Women are stupid! Women can’t make decisions. They’re gullible. This narrative has run now for so long – like a never ending bad joke.
It’s run long enough that a lot of women too have internalised misogyny. They keep pulling themselves down, undermining their abilities, giving the reins of their life to someone else – most of the times a man who can make their decisions for them. What does that do for all of the women right now and in the future?
On the other hand- men have lived within stereotypes as well and come to believe that they don’t need to do certain things and have to DO other things to prove their manliness. Between us living by fixed rules, believing in stereotypes and gender roles, we’ve all become stupid. Time to change that?
Here Are Some Stupid Things Women Do:
1. Taking the burden of contraception on them: Condom use in India has declined 52% over eight years to 2016 and vasectomies have fallen by 73% – indicating greater reluctance among men to use birth control – according to Health Management Information System data. But the use of emergency contraceptive pills among women increased during the same period by over 100%.

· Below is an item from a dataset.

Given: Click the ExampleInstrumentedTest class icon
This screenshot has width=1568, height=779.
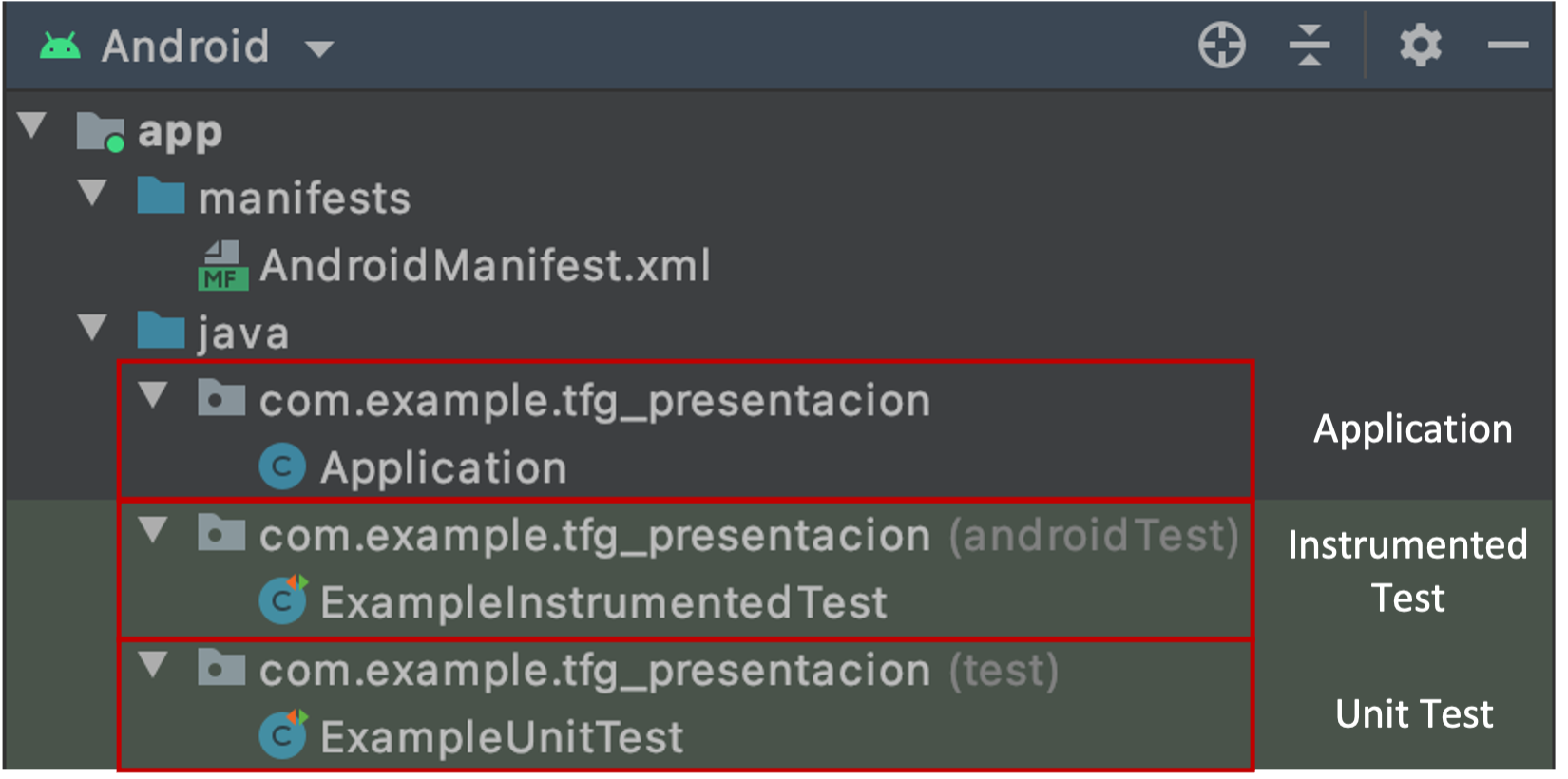Looking at the screenshot, I should [282, 601].
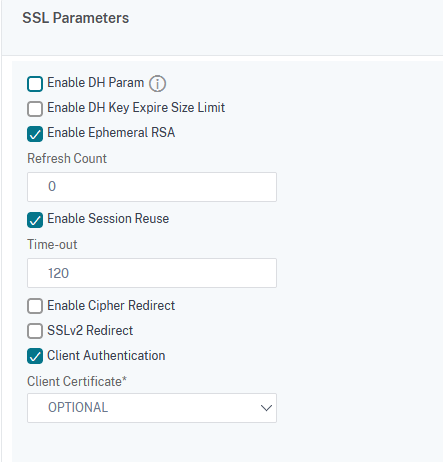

Emergency pills are just to be used for emergencies. It’s not an alternative to long term contraception. But still many women pop these pills like candies like it’ll do nothing to their bodies. Can we push our partners to be more responsible towards contraception?
2. Dressing in uncomfortable clothes, trying to fit in beauty standards: Killing our feet with heels, wearing uncomfortable under wears, carrying huge bags that restrict our movements, wearing tight clothes. You know what I’m talking about. Why can’t we place an equal importance on comfort as we do on fashion?
3. Falling in love with stalkers: Well, this does happen in small cities. Sometimes. But come on, you’re better than that! Some guy stalked you, made you his even before you said yes. What does that tell you? Will such a person ever respect your agency, your ability, your decision to make choices for yourself? Does this guy even see you as an individual?
4. Believing that they can change a toxic men/ self destructive person: YOU are not a therapist or psychologist (unless you have the credentials to show) so it is not your burden or responsibility to “fix” someone.
You are someone’s partner, but you’re also your own person. Of course, you should be there for them in their toughest moments and help them get through, but if things are beyond your control, what can you do? You’ve got to keep your mental health in check too right?
5. Not valuing your consent enough: Your words matter. Your consent matters. You matter. When you say yes or no, it does matter. Don’t undervalue your consent or choices by deprecating yourself. Only you know what’s best for you. When you don’t give your sexual consent but your partner doesn’t listen- Should you really be with that guy?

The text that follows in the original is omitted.